**ASSIGNMENT:**
Each entry in the listing below should be returned precisely as it is.

**DATASET:**
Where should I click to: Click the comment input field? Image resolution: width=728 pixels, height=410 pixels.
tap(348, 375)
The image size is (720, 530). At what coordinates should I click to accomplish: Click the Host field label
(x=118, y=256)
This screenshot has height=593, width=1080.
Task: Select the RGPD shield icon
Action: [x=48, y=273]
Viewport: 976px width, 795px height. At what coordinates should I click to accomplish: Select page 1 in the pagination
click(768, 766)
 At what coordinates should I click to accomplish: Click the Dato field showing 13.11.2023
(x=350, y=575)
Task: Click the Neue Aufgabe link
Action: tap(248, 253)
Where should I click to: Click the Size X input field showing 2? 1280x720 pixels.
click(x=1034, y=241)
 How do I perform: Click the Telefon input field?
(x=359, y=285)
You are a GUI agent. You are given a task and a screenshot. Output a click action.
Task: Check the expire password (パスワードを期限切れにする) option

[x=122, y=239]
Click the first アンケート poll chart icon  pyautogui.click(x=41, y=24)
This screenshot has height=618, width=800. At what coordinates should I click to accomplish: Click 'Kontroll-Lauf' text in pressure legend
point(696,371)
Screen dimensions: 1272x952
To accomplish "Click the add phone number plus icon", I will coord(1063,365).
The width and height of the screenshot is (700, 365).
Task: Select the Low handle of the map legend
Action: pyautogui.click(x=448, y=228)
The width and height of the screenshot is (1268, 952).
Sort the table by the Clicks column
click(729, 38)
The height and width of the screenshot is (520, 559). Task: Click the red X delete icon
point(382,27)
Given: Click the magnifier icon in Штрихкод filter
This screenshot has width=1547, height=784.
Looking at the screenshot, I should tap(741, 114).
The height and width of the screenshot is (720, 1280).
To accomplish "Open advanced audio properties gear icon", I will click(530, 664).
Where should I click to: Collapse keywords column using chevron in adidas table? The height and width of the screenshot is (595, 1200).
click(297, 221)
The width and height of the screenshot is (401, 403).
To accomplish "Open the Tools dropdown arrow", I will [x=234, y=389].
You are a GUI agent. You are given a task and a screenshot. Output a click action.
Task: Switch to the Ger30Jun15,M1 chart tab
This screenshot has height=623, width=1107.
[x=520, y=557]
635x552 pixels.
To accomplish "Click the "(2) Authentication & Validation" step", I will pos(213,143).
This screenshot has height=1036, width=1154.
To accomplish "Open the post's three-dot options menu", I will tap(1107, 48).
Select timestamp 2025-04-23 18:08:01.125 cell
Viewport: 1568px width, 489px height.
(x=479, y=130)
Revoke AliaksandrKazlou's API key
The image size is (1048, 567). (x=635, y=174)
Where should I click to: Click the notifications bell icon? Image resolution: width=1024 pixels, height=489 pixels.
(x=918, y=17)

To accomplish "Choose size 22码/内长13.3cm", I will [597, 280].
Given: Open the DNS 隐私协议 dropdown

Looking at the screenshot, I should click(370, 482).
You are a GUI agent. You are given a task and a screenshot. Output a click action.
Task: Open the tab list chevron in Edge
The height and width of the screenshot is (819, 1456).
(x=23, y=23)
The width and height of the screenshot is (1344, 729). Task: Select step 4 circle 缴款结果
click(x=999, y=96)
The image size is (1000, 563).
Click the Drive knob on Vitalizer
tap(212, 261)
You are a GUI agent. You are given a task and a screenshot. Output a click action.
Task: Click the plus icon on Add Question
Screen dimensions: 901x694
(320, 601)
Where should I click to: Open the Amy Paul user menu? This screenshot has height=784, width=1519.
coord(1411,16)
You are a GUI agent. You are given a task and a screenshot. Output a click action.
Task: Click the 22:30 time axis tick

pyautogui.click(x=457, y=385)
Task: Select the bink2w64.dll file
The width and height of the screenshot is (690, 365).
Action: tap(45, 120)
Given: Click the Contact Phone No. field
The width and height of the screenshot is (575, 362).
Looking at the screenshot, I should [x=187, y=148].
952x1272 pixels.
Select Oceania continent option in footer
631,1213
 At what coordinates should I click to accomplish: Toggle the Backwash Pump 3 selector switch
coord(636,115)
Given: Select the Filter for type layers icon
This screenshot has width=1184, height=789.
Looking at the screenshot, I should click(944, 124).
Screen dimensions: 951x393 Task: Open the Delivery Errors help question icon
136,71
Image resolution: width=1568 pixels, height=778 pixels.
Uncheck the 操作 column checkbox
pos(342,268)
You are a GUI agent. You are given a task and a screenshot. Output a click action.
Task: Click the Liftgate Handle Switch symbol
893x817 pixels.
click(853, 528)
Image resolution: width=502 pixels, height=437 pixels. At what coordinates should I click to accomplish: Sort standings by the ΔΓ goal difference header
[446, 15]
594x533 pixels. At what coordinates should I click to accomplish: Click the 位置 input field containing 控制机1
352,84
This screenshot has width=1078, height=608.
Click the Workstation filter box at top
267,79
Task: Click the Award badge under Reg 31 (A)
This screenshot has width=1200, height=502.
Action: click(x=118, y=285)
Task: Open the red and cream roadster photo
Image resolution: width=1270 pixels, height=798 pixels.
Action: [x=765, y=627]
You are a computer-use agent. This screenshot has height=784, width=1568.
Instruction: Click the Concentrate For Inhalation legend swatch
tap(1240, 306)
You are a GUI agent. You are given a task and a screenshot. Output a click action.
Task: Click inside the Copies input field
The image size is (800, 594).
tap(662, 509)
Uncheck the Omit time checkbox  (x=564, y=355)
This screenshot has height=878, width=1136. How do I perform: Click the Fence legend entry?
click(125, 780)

**TASK OUTPUT:**
Where should I click to: Click the comment input field? Image resolution: width=728 pixels, height=410 pixels.
tap(348, 375)
The image size is (720, 530). At what coordinates should I click to accomplish: Click the Host field label
(x=118, y=256)
This screenshot has height=593, width=1080.
Task: Select the RGPD shield icon
Action: [x=48, y=273]
Viewport: 976px width, 795px height. At what coordinates should I click to accomplish: Select page 1 in the pagination
click(768, 766)
 At what coordinates should I click to accomplish: Click the Dato field showing 13.11.2023
(x=350, y=575)
Task: Click the Neue Aufgabe link
Action: tap(248, 253)
Where should I click to: Click the Size X input field showing 2? 1280x720 pixels.
click(x=1034, y=241)
 How do I perform: Click the Telefon input field?
(x=359, y=285)
You are a GUI agent. You are given a task and a screenshot. Output a click action.
Task: Check the expire password (パスワードを期限切れにする) option

[x=122, y=239]
Click the first アンケート poll chart icon  pyautogui.click(x=41, y=24)
This screenshot has height=618, width=800. At what coordinates should I click to accomplish: Click 'Kontroll-Lauf' text in pressure legend
point(696,371)
Screen dimensions: 1272x952
To accomplish "Click the add phone number plus icon", I will coord(1063,365).
The width and height of the screenshot is (700, 365).
Task: Select the Low handle of the map legend
Action: pyautogui.click(x=448, y=228)
The width and height of the screenshot is (1268, 952).
Sort the table by the Clicks column
click(729, 38)
The height and width of the screenshot is (520, 559). Task: Click the red X delete icon
point(382,27)
Given: Click the magnifier icon in Штрихкод filter
This screenshot has width=1547, height=784.
Looking at the screenshot, I should tap(741, 114).
The height and width of the screenshot is (720, 1280).
To accomplish "Open advanced audio properties gear icon", I will click(530, 664).
Where should I click to: Collapse keywords column using chevron in adidas table? The height and width of the screenshot is (595, 1200).
click(297, 221)
The width and height of the screenshot is (401, 403).
To accomplish "Open the Tools dropdown arrow", I will [x=234, y=389].
You are a GUI agent. You are given a task and a screenshot. Output a click action.
Task: Switch to the Ger30Jun15,M1 chart tab
This screenshot has height=623, width=1107.
[x=520, y=557]
635x552 pixels.
To accomplish "Click the "(2) Authentication & Validation" step", I will pos(213,143).
This screenshot has height=1036, width=1154.
To accomplish "Open the post's three-dot options menu", I will tap(1107, 48).
Select timestamp 2025-04-23 18:08:01.125 cell
Viewport: 1568px width, 489px height.
(x=479, y=130)
Revoke AliaksandrKazlou's API key
The image size is (1048, 567). (x=635, y=174)
Where should I click to: Click the notifications bell icon? Image resolution: width=1024 pixels, height=489 pixels.
(x=918, y=17)

To accomplish "Choose size 22码/内长13.3cm", I will [597, 280].
Given: Open the DNS 隐私协议 dropdown

Looking at the screenshot, I should click(370, 482).
You are a GUI agent. You are given a task and a screenshot. Output a click action.
Task: Open the tab list chevron in Edge
The height and width of the screenshot is (819, 1456).
(x=23, y=23)
The width and height of the screenshot is (1344, 729). Task: Select step 4 circle 缴款结果
click(x=999, y=96)
The image size is (1000, 563).
Click the Drive knob on Vitalizer
tap(212, 261)
You are a GUI agent. You are given a task and a screenshot. Output a click action.
Task: Click the plus icon on Add Question
Screen dimensions: 901x694
(320, 601)
Where should I click to: Open the Amy Paul user menu? This screenshot has height=784, width=1519.
coord(1411,16)
You are a GUI agent. You are given a task and a screenshot. Output a click action.
Task: Click the 22:30 time axis tick

pyautogui.click(x=457, y=385)
Task: Select the bink2w64.dll file
The width and height of the screenshot is (690, 365).
Action: tap(45, 120)
Given: Click the Contact Phone No. field
The width and height of the screenshot is (575, 362).
Looking at the screenshot, I should [x=187, y=148].
952x1272 pixels.
Select Oceania continent option in footer
631,1213
 At what coordinates should I click to accomplish: Toggle the Backwash Pump 3 selector switch
coord(636,115)
Given: Select the Filter for type layers icon
This screenshot has width=1184, height=789.
Looking at the screenshot, I should click(944, 124).
Screen dimensions: 951x393 Task: Open the Delivery Errors help question icon
136,71
Image resolution: width=1568 pixels, height=778 pixels.
Uncheck the 操作 column checkbox
pos(342,268)
You are a GUI agent. You are given a task and a screenshot. Output a click action.
Task: Click the Liftgate Handle Switch symbol
893x817 pixels.
click(853, 528)
Image resolution: width=502 pixels, height=437 pixels. At what coordinates should I click to accomplish: Sort standings by the ΔΓ goal difference header
[446, 15]
594x533 pixels. At what coordinates should I click to accomplish: Click the 位置 input field containing 控制机1
352,84
This screenshot has width=1078, height=608.
Click the Workstation filter box at top
267,79
Task: Click the Award badge under Reg 31 (A)
This screenshot has width=1200, height=502.
Action: click(x=118, y=285)
Task: Open the red and cream roadster photo
Image resolution: width=1270 pixels, height=798 pixels.
Action: [x=765, y=627]
You are a computer-use agent. This screenshot has height=784, width=1568.
Instruction: Click the Concentrate For Inhalation legend swatch
tap(1240, 306)
You are a GUI agent. You are given a task and a screenshot. Output a click action.
Task: Click inside the Copies input field
The image size is (800, 594).
tap(662, 509)
Uncheck the Omit time checkbox  (x=564, y=355)
This screenshot has height=878, width=1136. How do I perform: Click the Fence legend entry?
click(125, 780)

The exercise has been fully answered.